EXERCISE DESCRIPTION: Would you return the complete listing below word for word?

PROVIDED RECORDS:
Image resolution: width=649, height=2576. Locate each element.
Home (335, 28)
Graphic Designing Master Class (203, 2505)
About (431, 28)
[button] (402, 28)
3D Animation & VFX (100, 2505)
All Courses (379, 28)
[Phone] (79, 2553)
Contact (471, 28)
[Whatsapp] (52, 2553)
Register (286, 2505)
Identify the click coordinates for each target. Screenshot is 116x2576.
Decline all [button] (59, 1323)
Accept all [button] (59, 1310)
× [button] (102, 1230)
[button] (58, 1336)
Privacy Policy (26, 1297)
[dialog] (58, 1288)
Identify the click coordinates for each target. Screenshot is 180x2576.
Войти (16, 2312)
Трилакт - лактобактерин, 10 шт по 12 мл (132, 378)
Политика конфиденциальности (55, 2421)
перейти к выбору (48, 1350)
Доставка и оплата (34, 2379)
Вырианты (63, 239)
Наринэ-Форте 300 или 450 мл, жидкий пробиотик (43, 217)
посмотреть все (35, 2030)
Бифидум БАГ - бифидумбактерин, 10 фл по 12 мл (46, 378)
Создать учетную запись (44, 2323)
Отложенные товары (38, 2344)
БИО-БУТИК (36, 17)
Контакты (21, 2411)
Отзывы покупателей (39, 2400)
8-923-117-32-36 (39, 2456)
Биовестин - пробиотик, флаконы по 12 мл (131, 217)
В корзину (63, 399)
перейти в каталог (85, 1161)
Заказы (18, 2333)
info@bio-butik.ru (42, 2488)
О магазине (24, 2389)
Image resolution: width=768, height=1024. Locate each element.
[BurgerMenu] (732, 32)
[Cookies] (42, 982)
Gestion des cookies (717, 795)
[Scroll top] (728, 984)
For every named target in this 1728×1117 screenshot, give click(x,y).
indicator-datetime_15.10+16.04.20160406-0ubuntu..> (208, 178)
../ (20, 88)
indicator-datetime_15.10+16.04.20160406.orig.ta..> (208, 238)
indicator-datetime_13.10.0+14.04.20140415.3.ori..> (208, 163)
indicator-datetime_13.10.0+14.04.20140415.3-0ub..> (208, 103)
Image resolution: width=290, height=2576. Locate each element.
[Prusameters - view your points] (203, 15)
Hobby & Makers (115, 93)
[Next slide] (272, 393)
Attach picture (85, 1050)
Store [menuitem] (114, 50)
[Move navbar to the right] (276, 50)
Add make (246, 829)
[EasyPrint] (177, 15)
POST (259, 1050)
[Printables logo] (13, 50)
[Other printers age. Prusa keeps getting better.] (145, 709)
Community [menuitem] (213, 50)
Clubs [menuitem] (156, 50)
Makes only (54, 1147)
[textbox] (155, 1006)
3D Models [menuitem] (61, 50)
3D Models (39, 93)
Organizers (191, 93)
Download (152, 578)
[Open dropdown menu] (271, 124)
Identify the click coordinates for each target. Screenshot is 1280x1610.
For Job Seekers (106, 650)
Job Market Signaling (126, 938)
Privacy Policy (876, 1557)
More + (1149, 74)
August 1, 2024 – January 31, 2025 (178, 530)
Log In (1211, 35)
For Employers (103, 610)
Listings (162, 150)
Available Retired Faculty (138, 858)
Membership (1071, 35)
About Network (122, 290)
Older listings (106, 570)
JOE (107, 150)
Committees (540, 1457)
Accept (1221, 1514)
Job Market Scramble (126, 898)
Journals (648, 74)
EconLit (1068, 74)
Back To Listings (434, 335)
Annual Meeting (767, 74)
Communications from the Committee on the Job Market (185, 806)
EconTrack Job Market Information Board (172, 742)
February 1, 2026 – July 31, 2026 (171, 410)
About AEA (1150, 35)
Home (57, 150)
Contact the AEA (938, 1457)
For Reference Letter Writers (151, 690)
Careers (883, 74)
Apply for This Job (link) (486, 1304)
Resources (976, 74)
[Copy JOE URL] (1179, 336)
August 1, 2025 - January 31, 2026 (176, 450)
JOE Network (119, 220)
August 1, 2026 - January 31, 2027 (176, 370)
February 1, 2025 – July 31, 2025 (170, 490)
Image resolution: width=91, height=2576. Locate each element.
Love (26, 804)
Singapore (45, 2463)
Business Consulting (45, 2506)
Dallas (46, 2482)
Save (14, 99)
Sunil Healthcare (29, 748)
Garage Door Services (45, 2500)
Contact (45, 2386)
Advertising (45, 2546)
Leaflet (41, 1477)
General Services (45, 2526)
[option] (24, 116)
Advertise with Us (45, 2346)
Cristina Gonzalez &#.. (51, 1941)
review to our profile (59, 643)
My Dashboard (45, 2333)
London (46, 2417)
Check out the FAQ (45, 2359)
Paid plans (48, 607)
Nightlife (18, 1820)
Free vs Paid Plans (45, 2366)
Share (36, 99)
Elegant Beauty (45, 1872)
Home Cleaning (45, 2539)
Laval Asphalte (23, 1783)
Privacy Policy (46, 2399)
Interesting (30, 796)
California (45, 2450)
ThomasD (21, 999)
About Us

EXERCISE ANSWER:
Image resolution: width=649, height=2576. Locate each element.
Home (335, 28)
Graphic Designing Master Class (203, 2505)
About (431, 28)
[button] (402, 28)
3D Animation & VFX (100, 2505)
All Courses (379, 28)
[Phone] (79, 2553)
Contact (471, 28)
[Whatsapp] (52, 2553)
Register (286, 2505)
Identify the click coordinates for each target. Screenshot is 116x2576.
Decline all [button] (59, 1323)
Accept all [button] (59, 1310)
× [button] (102, 1230)
[button] (58, 1336)
Privacy Policy (26, 1297)
[dialog] (58, 1288)
Identify the click coordinates for each target. Screenshot is 180x2576.
Войти (16, 2312)
Трилакт - лактобактерин, 10 шт по 12 мл (132, 378)
Политика конфиденциальности (55, 2421)
перейти к выбору (48, 1350)
Доставка и оплата (34, 2379)
Вырианты (63, 239)
Наринэ-Форте 300 или 450 мл, жидкий пробиотик (43, 217)
посмотреть все (35, 2030)
Бифидум БАГ - бифидумбактерин, 10 фл по 12 мл (46, 378)
Создать учетную запись (44, 2323)
Отложенные товары (38, 2344)
БИО-БУТИК (36, 17)
Контакты (21, 2411)
Отзывы покупателей (39, 2400)
8-923-117-32-36 (39, 2456)
Биовестин - пробиотик, флаконы по 12 мл (131, 217)
В корзину (63, 399)
перейти в каталог (85, 1161)
Заказы (18, 2333)
info@bio-butik.ru (42, 2488)
О магазине (24, 2389)
Image resolution: width=768, height=1024. Locate each element.
[BurgerMenu] (732, 32)
[Cookies] (42, 982)
Gestion des cookies (717, 795)
[Scroll top] (728, 984)
For every named target in this 1728×1117 screenshot, give click(x,y).
indicator-datetime_15.10+16.04.20160406-0ubuntu..> (208, 178)
../ (20, 88)
indicator-datetime_15.10+16.04.20160406.orig.ta..> (208, 238)
indicator-datetime_13.10.0+14.04.20140415.3.ori..> (208, 163)
indicator-datetime_13.10.0+14.04.20140415.3-0ub..> (208, 103)
Image resolution: width=290, height=2576. Locate each element.
[Prusameters - view your points] (203, 15)
Hobby & Makers (115, 93)
[Next slide] (272, 393)
Attach picture (85, 1050)
Store [menuitem] (114, 50)
[Move navbar to the right] (276, 50)
Add make (246, 829)
[EasyPrint] (177, 15)
POST (259, 1050)
[Printables logo] (13, 50)
[Other printers age. Prusa keeps getting better.] (145, 709)
Community [menuitem] (213, 50)
Clubs [menuitem] (156, 50)
Makes only (54, 1147)
[textbox] (155, 1006)
3D Models [menuitem] (61, 50)
3D Models (39, 93)
Organizers (191, 93)
Download (152, 578)
[Open dropdown menu] (271, 124)
Identify the click coordinates for each target. Screenshot is 1280x1610.
For Job Seekers (106, 650)
Job Market Signaling (126, 938)
Privacy Policy (876, 1557)
More + (1149, 74)
August 1, 2024 – January 31, 2025 (178, 530)
Log In (1211, 35)
For Employers (103, 610)
Listings (162, 150)
Available Retired Faculty (138, 858)
Membership (1071, 35)
About Network (122, 290)
Older listings (106, 570)
JOE (107, 150)
Committees (540, 1457)
Accept (1221, 1514)
Job Market Scramble (126, 898)
Journals (648, 74)
EconLit (1068, 74)
Back To Listings (434, 335)
Annual Meeting (767, 74)
Communications from the Committee on the Job Market (185, 806)
EconTrack Job Market Information Board (172, 742)
February 1, 2026 – July 31, 2026 (171, 410)
About AEA (1150, 35)
Home (57, 150)
Contact the AEA (938, 1457)
For Reference Letter Writers (151, 690)
Careers (883, 74)
Apply for This Job (link) (486, 1304)
Resources (976, 74)
[Copy JOE URL] (1179, 336)
August 1, 2025 - January 31, 2026 (176, 450)
JOE Network (119, 220)
August 1, 2026 - January 31, 2027 (176, 370)
February 1, 2025 – July 31, 2025 (170, 490)
Image resolution: width=91, height=2576. Locate each element.
Love (26, 804)
Singapore (45, 2463)
Business Consulting (45, 2506)
Dallas (46, 2482)
Save (14, 99)
Sunil Healthcare (29, 748)
Garage Door Services (45, 2500)
Contact (45, 2386)
Advertising (45, 2546)
Leaflet (41, 1477)
General Services (45, 2526)
[option] (24, 116)
Advertise with Us (45, 2346)
Cristina Gonzalez &#.. (51, 1941)
review to our profile (59, 643)
My Dashboard (45, 2333)
London (46, 2417)
Check out the FAQ (45, 2359)
Paid plans (48, 607)
Nightlife (18, 1820)
Free vs Paid Plans (45, 2366)
Share (36, 99)
Elegant Beauty (45, 1872)
Home Cleaning (45, 2539)
Laval Asphalte (23, 1783)
Privacy Policy (46, 2399)
Interesting (30, 796)
California (45, 2450)
ThomasD (21, 999)
About Us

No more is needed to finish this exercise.